Proving your right to be in the United States, however, was not easy and many Chinese immigrants spent months and in some cases years on Angel Island before finally being allowed to leave the island and begin their new lives on the mainland.
To show the kids what it would have been like for Chinese immigrants on Angel Island, Marian separated my daughter and me and then asked us both a series of very specific questions about our family and home, like how many steps there are to the front door of our house and which direction our beds face in. These are the sorts of confusing and detailed questions new arrivals from China would have been asked to determine whether they really were the sons and daughters of the Chinese-Americans they claimed as parents. Based on our conflicting answers — my daughter and I answered only one question the same way — my daughter most definitely would have been sent back!
Marian then took us into the barracks, where adult male immigrants were housed; women and children stayed in separate quarters in the administration building.
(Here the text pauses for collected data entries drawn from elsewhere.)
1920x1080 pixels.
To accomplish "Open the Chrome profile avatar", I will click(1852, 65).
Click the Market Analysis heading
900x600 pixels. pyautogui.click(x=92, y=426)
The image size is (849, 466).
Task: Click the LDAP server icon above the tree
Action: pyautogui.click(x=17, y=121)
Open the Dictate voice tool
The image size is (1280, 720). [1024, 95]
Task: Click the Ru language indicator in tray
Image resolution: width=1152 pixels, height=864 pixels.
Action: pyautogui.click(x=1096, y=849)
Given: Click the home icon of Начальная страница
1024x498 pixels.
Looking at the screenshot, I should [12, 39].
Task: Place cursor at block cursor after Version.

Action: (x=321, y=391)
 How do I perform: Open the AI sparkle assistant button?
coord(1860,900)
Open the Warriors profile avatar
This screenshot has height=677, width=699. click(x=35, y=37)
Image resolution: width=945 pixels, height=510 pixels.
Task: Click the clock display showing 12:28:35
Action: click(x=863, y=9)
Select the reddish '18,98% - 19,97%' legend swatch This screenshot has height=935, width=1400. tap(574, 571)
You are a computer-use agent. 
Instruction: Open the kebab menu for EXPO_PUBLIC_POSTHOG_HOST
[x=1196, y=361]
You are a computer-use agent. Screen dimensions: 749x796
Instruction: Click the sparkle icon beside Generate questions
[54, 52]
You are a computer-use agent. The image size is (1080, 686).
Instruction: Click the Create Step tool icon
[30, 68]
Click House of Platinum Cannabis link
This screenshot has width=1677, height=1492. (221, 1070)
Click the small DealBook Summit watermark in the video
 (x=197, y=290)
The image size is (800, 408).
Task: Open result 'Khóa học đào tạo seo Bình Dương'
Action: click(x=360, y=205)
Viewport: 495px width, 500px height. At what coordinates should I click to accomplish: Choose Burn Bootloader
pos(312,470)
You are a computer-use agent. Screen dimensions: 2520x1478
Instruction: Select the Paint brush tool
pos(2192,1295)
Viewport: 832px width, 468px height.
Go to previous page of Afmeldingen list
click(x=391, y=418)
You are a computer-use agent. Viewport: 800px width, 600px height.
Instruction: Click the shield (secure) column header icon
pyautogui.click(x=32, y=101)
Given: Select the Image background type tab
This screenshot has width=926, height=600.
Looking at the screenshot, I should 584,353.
Apart from the hospital, which is currently under renovation, this is the only Immigration Station building that remains, and serves as a museum of day-to-day life on Angel Island. Here we saw the bunk rooms where immigrants, grouped according to their ethnicity, slept on narrow, metal beds that looked barely big enough for our third graders. Displayed on the beds were clothes and other personal belongings the people who stayed here would have brought with them from their home countries: photos of relatives, shoes, hats, books, mysterious glass vials and other trinkets.
In the room where the Chinese slept, laundry hung from clotheslines rigged up between the bunks; an illustration of the fact that most Chinese, unlike people from other countries, typically stayed here long enough that they needed to wash their clothes. Surrounded by barbed wire and watched over by armed guards, the barracks building was more of a prison than a dormitory in its day.
Another very interesting thing that we learned about were the poems inscribed by Chinese immigrants on the walls of the barracks. Considered graffiti by the Immigration Station officials who covered them in layer upon layer of paint and putty, the poems were not discovered until the 1970s. It was then, just before the abandoned and deteriorated barracks were due to be torn down, that they were found by a park ranger. As a result, the building was rescued from destruction and it and its poems preserved. Written in the form of classical Chinese poetry, the poems record the experiences and emotions of their authors, mostly feelings of loneliness, anger, sadness and frustration.
On the return walk to catch our ferry back to San Francisco, I looked out at the beautiful human rainbow that is my daughter’s third grade class. From Chinese, Vietnamese, Mexican, Russian, Middle-Eastern, African and European backgrounds, among others, the kids skipped, sang and laughed along together, oblivious to the color of each other’s skin. Americans, every one of them, and each an important ingredient in the melting pot that makes our country so rich, vibrant and wonderfully diverse.